What clubbers should probably pay most attention to is the statistics: government medical adviser Chris Whitty has already warned that Covid hospitalisations are doubling every three weeks and could soon hit “scary numbers”, while the UK recorded almost 50,000 new cases on Thursday – the highest daily total since January. The Office for National Statistics (ONS) has estimated that as of 10 July, one in every 95 people in England had Covid; which makes the allure of packing onto a crowded dancefloor filled with 10 times that many people far less appealing.

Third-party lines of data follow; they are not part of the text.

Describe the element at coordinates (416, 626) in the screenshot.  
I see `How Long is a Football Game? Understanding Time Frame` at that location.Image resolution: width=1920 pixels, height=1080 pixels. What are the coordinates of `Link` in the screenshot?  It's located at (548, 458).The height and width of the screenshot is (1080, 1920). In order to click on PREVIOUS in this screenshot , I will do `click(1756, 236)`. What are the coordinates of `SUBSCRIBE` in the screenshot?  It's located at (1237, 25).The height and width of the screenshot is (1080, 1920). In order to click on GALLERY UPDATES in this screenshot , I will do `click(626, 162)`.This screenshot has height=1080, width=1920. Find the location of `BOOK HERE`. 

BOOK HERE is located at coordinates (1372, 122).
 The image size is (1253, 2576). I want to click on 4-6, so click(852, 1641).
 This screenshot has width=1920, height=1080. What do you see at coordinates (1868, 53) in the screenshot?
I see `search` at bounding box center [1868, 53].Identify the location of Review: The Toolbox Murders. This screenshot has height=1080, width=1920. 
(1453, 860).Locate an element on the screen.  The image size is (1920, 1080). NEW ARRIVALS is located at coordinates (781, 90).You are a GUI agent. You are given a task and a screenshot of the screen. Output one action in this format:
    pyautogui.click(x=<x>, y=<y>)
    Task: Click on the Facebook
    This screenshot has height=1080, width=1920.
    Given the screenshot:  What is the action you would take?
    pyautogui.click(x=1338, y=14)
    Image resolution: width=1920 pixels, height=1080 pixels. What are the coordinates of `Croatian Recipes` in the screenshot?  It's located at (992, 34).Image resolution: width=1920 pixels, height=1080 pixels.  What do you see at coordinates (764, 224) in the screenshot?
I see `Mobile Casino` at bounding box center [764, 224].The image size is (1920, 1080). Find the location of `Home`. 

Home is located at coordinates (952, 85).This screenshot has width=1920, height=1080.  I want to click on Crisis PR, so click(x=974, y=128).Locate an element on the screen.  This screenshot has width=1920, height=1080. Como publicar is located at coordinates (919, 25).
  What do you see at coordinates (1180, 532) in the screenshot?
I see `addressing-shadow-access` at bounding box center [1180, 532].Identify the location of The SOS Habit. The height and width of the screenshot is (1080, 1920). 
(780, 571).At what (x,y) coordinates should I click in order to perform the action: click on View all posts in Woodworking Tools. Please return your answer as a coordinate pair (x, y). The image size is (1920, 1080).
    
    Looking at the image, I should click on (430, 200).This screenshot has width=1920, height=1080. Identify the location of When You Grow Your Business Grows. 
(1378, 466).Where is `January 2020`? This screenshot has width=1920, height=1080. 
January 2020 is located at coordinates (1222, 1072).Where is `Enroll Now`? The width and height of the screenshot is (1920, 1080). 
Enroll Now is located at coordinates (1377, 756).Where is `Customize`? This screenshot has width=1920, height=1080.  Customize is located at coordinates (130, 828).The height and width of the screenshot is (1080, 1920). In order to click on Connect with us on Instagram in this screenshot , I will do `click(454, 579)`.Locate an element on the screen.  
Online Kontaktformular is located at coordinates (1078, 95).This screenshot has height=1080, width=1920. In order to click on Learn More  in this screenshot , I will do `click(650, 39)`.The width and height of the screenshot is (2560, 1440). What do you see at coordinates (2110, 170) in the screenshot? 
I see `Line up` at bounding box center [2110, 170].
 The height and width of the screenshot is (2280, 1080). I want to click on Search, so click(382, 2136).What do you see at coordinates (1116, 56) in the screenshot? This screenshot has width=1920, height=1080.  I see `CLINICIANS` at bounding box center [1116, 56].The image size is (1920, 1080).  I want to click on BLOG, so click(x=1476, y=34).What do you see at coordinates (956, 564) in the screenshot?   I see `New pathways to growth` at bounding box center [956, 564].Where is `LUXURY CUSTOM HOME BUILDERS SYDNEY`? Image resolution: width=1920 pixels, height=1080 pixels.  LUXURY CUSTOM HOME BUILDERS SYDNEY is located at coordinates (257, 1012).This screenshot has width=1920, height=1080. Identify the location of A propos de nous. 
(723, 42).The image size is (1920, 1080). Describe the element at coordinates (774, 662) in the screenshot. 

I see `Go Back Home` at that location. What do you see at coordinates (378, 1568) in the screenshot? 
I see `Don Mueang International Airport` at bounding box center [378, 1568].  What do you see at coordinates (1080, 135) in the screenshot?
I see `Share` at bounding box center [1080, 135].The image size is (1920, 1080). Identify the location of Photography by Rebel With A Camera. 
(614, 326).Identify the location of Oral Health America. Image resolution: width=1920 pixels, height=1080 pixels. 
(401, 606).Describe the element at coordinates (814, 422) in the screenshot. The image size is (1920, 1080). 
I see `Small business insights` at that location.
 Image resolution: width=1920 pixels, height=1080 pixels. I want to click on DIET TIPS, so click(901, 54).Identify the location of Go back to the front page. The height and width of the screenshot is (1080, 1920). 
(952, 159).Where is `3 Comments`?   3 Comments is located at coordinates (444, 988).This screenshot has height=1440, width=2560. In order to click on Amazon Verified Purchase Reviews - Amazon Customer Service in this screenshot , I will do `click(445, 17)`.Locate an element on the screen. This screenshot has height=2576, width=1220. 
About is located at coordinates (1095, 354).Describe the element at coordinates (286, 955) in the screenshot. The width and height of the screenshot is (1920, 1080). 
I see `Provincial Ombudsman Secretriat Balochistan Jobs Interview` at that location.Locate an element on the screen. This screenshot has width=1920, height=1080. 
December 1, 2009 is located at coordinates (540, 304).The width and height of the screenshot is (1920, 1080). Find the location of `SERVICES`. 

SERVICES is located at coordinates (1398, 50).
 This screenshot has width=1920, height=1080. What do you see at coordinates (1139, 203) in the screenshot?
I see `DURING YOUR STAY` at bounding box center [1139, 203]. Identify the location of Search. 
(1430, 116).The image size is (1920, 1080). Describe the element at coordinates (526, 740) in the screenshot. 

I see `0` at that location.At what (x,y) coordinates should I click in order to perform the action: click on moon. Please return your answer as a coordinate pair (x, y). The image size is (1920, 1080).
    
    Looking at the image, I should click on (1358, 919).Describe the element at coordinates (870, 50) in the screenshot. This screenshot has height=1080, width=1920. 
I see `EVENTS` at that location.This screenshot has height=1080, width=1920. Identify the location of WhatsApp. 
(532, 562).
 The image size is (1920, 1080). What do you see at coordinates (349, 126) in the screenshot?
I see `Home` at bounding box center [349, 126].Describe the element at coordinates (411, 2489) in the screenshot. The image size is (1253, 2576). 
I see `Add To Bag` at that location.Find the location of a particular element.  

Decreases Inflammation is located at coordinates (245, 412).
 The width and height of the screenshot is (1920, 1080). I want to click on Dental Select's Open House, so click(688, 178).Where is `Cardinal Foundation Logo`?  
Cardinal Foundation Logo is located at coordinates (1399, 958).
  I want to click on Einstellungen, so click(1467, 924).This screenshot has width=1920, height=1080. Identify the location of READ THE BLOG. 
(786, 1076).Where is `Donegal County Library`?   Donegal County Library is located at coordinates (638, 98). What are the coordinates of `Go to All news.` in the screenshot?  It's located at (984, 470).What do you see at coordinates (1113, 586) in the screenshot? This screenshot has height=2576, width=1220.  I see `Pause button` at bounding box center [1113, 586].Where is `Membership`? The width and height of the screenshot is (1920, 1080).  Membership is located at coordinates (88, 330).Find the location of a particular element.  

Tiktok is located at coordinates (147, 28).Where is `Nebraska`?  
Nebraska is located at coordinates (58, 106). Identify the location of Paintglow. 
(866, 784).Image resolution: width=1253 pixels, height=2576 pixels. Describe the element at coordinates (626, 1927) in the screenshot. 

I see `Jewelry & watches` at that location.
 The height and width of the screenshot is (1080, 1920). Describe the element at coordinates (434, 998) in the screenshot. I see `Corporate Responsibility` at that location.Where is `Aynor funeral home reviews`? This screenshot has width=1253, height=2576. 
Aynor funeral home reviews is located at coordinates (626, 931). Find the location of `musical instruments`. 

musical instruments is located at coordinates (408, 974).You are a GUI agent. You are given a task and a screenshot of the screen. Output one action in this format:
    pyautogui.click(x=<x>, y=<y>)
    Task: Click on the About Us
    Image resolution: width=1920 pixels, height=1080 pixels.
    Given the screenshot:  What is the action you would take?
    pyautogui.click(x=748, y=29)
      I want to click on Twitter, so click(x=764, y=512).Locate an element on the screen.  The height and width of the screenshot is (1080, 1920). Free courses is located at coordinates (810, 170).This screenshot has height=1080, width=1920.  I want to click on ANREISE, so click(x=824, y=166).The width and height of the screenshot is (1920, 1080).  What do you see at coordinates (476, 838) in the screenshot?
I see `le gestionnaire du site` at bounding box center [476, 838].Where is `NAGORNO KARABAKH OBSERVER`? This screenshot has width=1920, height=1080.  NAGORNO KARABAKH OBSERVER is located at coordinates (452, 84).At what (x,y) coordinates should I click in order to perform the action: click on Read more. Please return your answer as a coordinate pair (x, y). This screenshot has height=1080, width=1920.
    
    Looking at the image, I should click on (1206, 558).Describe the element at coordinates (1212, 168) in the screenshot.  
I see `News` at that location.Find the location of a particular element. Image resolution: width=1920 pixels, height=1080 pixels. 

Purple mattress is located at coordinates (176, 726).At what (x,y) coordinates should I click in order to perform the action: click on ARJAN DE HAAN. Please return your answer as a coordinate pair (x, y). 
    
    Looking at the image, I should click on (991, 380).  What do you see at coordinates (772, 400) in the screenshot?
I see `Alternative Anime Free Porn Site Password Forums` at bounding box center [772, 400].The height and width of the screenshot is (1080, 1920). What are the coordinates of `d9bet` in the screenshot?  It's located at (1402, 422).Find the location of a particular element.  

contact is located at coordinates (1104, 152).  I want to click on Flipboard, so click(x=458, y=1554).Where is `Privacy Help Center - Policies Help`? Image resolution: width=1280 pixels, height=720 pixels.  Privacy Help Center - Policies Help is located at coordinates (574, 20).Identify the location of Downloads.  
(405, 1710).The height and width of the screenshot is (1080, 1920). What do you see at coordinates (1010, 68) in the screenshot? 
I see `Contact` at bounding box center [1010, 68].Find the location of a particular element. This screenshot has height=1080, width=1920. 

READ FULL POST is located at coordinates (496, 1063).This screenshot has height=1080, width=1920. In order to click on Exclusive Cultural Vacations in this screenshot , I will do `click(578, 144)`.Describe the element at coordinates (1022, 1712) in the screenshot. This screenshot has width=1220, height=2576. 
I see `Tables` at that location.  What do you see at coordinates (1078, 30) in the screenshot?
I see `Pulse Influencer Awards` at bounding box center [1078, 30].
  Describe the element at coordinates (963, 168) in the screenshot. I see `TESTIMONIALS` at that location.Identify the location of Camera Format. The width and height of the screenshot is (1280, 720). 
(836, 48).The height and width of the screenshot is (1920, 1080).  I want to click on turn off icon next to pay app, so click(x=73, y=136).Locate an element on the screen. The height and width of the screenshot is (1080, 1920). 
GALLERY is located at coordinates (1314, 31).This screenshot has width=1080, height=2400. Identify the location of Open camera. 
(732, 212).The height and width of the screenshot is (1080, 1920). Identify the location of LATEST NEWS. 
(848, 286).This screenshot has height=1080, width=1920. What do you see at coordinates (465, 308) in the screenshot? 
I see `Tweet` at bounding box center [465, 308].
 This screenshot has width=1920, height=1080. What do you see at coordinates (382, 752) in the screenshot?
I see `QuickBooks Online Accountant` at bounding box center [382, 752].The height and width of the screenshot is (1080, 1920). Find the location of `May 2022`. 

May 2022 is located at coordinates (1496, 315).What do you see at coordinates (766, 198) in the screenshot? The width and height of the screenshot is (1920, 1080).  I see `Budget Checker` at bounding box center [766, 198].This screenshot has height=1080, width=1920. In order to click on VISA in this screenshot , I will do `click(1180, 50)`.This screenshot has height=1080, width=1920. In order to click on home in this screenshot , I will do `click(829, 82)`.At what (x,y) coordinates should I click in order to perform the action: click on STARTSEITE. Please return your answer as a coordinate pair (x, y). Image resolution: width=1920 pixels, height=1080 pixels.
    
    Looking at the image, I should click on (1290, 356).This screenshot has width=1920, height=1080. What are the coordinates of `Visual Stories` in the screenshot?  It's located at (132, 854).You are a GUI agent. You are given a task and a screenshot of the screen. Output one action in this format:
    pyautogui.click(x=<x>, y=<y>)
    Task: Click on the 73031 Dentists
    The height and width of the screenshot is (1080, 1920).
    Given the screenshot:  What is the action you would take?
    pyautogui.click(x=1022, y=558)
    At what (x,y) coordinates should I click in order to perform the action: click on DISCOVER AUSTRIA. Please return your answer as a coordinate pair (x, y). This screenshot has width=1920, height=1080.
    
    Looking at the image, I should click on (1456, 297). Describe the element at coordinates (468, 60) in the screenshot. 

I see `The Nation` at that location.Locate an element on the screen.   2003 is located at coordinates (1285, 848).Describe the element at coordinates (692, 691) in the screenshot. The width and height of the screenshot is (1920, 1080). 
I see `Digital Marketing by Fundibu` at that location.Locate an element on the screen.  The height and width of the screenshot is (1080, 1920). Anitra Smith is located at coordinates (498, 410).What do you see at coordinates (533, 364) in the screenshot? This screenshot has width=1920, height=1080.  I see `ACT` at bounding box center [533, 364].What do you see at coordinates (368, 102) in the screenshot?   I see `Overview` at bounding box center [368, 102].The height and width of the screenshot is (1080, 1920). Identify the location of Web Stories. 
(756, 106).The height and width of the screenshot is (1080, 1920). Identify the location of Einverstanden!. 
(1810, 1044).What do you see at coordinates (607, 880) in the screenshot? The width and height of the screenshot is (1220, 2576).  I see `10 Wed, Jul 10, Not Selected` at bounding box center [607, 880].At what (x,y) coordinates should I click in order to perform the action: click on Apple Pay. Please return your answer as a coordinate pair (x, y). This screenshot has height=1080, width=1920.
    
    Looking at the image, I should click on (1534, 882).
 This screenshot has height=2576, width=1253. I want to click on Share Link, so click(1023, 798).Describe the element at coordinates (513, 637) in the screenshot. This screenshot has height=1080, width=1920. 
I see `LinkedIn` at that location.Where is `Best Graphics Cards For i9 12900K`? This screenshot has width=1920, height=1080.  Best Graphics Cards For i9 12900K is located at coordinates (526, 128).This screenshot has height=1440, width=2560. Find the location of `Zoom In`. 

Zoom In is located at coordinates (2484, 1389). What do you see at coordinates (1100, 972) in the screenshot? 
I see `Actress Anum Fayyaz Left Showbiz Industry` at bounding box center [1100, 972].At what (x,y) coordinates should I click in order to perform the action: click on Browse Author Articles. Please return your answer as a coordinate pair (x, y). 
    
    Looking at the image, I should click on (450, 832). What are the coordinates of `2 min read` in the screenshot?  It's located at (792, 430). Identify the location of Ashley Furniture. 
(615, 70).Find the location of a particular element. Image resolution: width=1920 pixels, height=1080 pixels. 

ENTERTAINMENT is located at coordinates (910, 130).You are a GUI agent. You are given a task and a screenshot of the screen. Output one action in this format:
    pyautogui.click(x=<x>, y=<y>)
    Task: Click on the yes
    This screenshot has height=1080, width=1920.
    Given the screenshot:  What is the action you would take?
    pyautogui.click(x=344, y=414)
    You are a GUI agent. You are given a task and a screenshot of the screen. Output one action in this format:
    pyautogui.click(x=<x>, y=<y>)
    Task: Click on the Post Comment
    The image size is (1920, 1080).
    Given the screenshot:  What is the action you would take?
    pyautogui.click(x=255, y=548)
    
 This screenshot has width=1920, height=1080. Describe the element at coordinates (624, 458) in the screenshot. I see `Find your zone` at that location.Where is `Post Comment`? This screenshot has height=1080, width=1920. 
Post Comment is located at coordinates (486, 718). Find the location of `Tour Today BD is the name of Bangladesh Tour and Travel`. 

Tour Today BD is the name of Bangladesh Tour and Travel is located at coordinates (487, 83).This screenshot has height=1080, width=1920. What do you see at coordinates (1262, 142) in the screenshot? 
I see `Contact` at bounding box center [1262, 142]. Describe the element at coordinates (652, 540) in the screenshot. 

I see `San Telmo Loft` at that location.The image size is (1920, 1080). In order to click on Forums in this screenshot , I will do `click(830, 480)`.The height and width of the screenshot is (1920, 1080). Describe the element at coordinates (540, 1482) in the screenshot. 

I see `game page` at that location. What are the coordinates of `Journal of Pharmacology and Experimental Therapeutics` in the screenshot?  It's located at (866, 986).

Our doctors are telling us, too. Palliative care doctor Rachel Clarke, who works in Oxford, pointed out that on Saturday there were more than 700 hospital admissions from Covid, and 1500 health and care workers have already died from the disease. She added that frontline healthcare workers were “already having to cancel cancer ops”. A number of medics working in Liverpool’s main hospitals report that surgeries are being cancelled, critical care beds are filling up and A&E departments are under huge pressure – they described the decision to drop Covid measures as “reckless and nuts”.
It’s a wrench, but much as I miss going out, much as I (I admit) envy those who went to Heaven last night, who are clearly having what must feel like the best night of their lives after almost a year-and-a-half of stasis, I’m terribly afraid of what comes next. I can’t help but worry for those who, in six weeks’ time or so, will look back with regret and wish that they’d ignored the government and listened to the experts, instead.